Among the Spartans, the opinion was widespread that they fought to maintain their old way of life, which was good enough for their ancestors, so it was for themselves, regardless of what other Greeks thought. Many concurred throughout antiquity: Brutus, who was to kill Caesar in the First Century BC to try and save the Roman republic, admired the freedom-loving Spartans so much that he named parts of his estate at Lanuvium after famous Spartan landmarks.
In a story told approvingly by Seneca4, a captured Spartan who became a slave of his captors kept shouting “I will not serve” in his own Doric dialect. As soon as he was ordered to carry out a basic and insulting service – he was ordered to empty a chamber pot – he bashed his own head against a wall. No such story would ever be told about an Athenian, and none indeed ever was.
Sparta wasn't all about relentless violence, as it preserved its regional dominance more by restrained threat than by aggression and hunger for conquest. Thucydides, a client and supporter of Pericles who was not their friend, portrays the Spartans as reluctant to go to war and often more merciful than their supposedly more humanitarian opponents, the Athenians. It’s significant that, when Sparta won the bloody Peloponnesian War, generally speaking it spared a defeated Athens from the violent reprisals that Athens itself often meted out to defeated cities.
Spartans were true freedom-fighters, not in the figurative sense, because they hated tyranny. The only reason why many Greek poleis instituted democracies (INCLUDING ATHENS) was because Sparta conducted military interventions against tyrants. Athens, and its subject poleis, soon returned the favor by launching the Peloponnesian War, which they fought to the bitter end. After Athens, defeated, reneged on its terms of surrender, Sparta — uninterested in forever wars — let them be.
Let’s agree that nothing here sounds like Fascism either.
Spartans, by the way, were — unlike most other Greek poleis — pretty opposed to pederasty. This may be neither here nor there regarding the discussion of whether Sparta was Fascist, but I think it’s important to point this out because Spartans — again, unlike most other Greeks — thought that subjecting minors below the consent age to sexual relations with their elders was wrong and an attack on such minors’ liberty. Just leaving this out there.
I would like to close my argumentation with one final point regarding the latest in the Sparta-is-Fascist articles, that written by the classicist Bret Deveraux, whose scholarship I very much admire.
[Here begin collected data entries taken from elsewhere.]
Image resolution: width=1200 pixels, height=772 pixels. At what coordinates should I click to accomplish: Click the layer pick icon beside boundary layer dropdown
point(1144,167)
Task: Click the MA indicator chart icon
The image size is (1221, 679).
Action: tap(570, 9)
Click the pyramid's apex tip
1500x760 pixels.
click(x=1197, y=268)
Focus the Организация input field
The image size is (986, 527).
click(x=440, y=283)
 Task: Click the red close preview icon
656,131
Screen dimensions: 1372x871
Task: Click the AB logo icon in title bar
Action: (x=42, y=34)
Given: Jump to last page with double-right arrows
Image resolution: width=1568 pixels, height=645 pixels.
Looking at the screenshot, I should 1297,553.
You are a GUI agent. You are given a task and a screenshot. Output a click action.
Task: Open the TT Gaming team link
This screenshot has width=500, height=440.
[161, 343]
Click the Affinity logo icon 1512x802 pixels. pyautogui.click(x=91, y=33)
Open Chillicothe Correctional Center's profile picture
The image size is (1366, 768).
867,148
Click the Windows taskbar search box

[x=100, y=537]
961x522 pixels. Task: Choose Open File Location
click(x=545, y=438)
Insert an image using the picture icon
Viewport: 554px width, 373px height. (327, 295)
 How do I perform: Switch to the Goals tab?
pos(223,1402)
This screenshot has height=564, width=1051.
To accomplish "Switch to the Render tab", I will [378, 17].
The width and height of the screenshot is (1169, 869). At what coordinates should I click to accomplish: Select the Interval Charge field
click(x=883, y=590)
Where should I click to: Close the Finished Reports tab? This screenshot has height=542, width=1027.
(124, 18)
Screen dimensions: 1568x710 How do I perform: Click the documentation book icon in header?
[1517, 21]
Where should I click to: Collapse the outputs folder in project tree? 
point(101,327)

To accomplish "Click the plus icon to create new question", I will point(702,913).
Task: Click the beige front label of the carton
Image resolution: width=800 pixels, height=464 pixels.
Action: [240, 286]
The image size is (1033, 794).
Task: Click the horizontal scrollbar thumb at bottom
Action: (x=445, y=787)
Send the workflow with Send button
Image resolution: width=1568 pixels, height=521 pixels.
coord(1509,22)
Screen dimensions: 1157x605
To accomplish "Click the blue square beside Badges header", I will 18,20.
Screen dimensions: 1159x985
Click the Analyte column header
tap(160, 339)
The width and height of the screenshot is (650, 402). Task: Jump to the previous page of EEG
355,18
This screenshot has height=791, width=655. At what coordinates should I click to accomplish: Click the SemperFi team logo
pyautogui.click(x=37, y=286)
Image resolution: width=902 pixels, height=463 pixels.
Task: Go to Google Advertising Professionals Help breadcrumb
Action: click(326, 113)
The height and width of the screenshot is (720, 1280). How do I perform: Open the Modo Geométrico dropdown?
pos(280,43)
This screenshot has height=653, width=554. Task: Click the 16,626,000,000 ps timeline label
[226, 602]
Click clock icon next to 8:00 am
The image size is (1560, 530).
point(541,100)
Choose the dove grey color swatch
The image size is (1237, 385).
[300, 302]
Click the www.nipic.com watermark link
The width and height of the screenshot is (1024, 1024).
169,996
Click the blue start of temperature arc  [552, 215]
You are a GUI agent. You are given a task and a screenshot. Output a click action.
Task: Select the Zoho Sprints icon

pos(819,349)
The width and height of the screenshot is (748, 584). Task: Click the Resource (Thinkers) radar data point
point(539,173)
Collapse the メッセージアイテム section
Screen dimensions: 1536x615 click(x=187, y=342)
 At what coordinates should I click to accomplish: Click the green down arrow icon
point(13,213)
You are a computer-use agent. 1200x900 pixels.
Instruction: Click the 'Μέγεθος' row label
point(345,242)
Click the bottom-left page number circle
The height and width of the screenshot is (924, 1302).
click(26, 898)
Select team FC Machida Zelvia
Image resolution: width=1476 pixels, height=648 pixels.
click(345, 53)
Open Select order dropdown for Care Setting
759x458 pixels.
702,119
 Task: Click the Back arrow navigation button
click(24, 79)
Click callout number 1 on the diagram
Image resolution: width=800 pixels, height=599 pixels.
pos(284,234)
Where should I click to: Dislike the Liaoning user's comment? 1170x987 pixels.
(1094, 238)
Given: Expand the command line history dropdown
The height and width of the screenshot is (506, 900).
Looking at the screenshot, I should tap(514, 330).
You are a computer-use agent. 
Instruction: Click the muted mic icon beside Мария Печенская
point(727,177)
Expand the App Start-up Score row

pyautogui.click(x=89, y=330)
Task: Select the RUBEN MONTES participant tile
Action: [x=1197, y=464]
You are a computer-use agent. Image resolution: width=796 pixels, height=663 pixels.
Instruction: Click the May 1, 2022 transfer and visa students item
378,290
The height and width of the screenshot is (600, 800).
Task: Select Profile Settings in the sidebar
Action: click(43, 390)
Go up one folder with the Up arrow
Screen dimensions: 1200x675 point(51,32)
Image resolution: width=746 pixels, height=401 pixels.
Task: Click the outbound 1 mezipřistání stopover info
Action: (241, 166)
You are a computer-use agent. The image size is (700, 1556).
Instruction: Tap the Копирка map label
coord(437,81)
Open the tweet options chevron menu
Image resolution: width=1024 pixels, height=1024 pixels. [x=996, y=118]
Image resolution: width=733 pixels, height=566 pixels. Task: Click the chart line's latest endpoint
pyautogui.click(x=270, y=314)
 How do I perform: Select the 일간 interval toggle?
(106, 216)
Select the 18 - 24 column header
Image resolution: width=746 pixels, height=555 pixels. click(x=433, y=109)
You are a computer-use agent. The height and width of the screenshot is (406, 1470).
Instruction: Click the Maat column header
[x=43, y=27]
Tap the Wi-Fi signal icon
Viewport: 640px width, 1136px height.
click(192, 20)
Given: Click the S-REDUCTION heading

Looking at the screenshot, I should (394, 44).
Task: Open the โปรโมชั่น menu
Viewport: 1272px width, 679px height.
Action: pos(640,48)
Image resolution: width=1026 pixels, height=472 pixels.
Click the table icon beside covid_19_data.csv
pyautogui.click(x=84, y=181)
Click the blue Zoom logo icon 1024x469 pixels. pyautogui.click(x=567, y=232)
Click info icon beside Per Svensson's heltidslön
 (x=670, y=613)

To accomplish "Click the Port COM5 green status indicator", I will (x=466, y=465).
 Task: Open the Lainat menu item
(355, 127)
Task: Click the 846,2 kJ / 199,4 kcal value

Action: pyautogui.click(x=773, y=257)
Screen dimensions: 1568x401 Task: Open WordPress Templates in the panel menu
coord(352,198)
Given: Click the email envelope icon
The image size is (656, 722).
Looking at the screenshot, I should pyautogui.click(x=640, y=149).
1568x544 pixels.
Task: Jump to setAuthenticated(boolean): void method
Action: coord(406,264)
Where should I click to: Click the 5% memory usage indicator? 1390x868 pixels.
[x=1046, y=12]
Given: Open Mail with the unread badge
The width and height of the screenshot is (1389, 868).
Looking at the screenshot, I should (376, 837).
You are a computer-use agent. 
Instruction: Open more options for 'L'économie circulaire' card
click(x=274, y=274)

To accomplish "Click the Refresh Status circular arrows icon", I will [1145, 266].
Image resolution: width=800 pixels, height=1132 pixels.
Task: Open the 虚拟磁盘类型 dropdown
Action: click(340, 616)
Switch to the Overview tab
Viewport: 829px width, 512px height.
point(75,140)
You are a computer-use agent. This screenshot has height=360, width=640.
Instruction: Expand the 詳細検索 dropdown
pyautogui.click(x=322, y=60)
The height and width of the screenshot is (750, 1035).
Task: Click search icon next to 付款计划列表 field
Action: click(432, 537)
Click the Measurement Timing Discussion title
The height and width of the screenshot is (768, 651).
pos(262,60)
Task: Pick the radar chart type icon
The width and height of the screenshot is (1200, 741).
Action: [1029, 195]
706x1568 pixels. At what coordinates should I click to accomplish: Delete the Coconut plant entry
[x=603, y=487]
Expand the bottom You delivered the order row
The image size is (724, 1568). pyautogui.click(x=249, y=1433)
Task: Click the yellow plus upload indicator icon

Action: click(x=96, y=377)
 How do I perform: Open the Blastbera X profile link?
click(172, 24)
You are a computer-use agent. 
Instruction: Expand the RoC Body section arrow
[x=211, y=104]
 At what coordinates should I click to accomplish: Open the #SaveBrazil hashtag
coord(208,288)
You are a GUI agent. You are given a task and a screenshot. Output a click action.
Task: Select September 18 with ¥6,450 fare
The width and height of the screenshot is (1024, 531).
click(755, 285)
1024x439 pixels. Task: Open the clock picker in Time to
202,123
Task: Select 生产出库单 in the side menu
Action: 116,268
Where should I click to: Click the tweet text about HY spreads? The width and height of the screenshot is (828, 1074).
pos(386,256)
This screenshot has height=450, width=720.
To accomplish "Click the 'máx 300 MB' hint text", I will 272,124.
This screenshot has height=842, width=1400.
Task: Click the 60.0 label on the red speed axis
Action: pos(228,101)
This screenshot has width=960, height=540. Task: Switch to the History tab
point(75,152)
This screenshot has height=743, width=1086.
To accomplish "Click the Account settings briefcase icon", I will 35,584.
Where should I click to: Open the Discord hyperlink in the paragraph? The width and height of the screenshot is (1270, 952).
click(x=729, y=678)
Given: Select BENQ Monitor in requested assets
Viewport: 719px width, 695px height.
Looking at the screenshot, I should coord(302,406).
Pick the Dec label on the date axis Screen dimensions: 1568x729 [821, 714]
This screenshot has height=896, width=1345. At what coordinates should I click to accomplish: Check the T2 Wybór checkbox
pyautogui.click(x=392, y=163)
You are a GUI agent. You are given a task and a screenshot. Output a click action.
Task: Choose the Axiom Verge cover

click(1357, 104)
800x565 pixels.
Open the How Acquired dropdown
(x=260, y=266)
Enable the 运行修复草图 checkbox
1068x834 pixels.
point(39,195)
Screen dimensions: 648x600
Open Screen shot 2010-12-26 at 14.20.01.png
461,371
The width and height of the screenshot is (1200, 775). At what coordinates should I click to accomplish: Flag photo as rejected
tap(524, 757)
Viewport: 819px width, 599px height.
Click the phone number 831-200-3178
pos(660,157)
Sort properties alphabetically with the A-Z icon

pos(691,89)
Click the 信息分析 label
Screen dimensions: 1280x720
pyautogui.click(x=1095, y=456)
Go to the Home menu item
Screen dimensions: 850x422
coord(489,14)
In the Foreign Policy article I referred to earlier in this post, Deveraux argues against giving the idea of military virtue, as exemplified by the Spartans, too much importance: not because he’s a pacifist (on the contrary, he’s a nuclear-weapons-loving interventionist) but because, when he writes on Foreign Policy, he knows he’s got the ear of the DC foreign policy establishment and he wants to tell them how to do imperialism right.
Deveraux mostly focused on the idea that the Spartans — the legendary warriors who won the Battle of Plataea against the Persians, the ones who liberated Athens and then crushed it when the Athenians turned against them — were overrated soldiers:
Sparta’s military mediocrity seems inexplicable given the city-state’s popular reputation as a highly militarized society, but modern scholarship has shown that this, too, is mostly a mirage. The agoge, Sparta’s rearing system for citizen boys, frequently represented in popular culture as akin to an intense military bootcamp, in fact included no arms training or military drills and was primarily designed to instill obedience and conformity rather than skill at arms or tactics. In order to instill that obedience, the older boys were encouraged to police the younger boys with violence, with the result that even in adulthood Spartan citizens were liable to settle disputes with their fists, a tendency that predictably made them poor diplomats.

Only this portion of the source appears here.